◆ Obiettivo dichiarato 1 ◆
Quante basi militari ha impiantato nel mondo l'America dopo la Seconda guerra mondiale, secondo il testo sulla situazione degli Stati Uniti?
◆ Obiettivo dichiarato 2 ◆
Trascrivi il testo sulla situazione degli Stati Uniti da "Andare oltre l'automatizzazione" a "che ancora cammina.".

È stato annunciato che il prossimo numero di Limes riguarderà la situazione molto complessa in cui si trovano gli Stati Uniti. Secondo la rivista di geopolitica, "la priorità americana non è far vincere Kiev ma controllare l'Europa... Washington cerca di evitare lo scontro diretto con Mosca. Vuole dissanguare la Russia e renderla inservibile per la Cina, non farsi strumento degli ucraini. Lo scontro vero è con Pechino."

Gli USA sono riusciti a compattare l'Europa in funzione antirussa, ma allo stesso tempo hanno lasciato i vassalli europei alle prese con gravi problemi energetici ed economici e, prossimamente, anche sociali. L'America, uscita vittoriosa dalla Seconda guerra mondiale, ha impiantato in giro per il mondo 800 basi militari, necessarie per il controllo dei flussi di valore internazionali; ha plasmato il mondo a sua immagine e somiglianza, vendendogli merci anche di carattere ideologico (cinema, musica, ecc.), esportando capitali in esubero, ma soprattutto instradando verso Washington il plusvalore prodotto altrove. Ora, la forza di obbligare il resto del pianeta a sostenere l'american style of life si sta incrinando. Il mondo non può permettersi che gli USA si facciano da parte, ma non può nemmeno accettare che essi continuino a vivere al di sopra dei propri mezzi. La coperta è diventata corta.

Andare oltre l'automatizzazione dei processi produttivi non è possibile, se non colonizzando altri pianeti (che poi è quello che sta provando a fare Elon Musk con la sua SpaceX). I robot installati nelle industrie non si riposano, non acquistano merce e, soprattutto, non producono plusvalore. Il capitalismo non ha più futuro, è un morto che ancora cammina.

La guerra moderna, tecnologica e automatica porta ad un salto di fase rispetto alle vecchie dottrine militari. I missili ipersonici, ad esempio, sono in grado di mantenere velocità superiori a cinque volte la velocità del suono, non possono essere intercettati dai sistemi radar, e una volta lanciati nessuna difesa è possibile. Rispetto a questo tipo di risorse belliche, i Russi sono più avanzati degli Americani (sembra che i missili russi Avangard possano raggiungere la velocità di 27 volte quella del suono); ma oltre alla qualità degli armamenti, ciò che conta è il loro utilizzo da un punto di vista sistemico. Al pari della produzione, le armi sono sociali e non individuali: un carro armato da solo è inutile, come parte di un'unità di combattimento è funzionale. Ogni paese fa la guerra con le armi che ha a disposizione, ma di fronte ad una escalation bellica chiunque schieri una portaerei individuabile dai sistemi d'arma moderni ha perso in partenza.

◆ Dati grezzi ◆

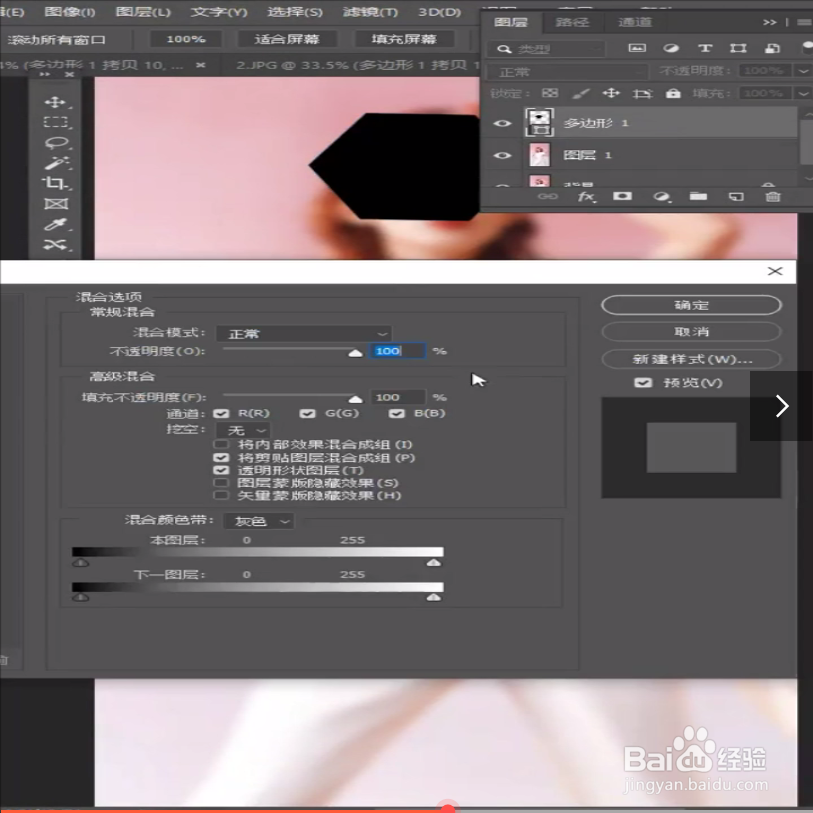Open the 挖空 dropdown
The height and width of the screenshot is (813, 813).
(243, 429)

◆ Risultato corretto 1 ◆
800 basi militari.

◆ Risultato corretto 2 ◆
Andare oltre l'automatizzazione dei processi produttivi non è possibile, se non colonizzando altri pianeti (che poi è quello che sta provando a fare Elon Musk con la sua SpaceX). I robot installati nelle industrie non si riposano, non acquistano merce e, soprattutto, non producono plusvalore. Il capitalismo non ha più futuro, è un morto che ancora cammina.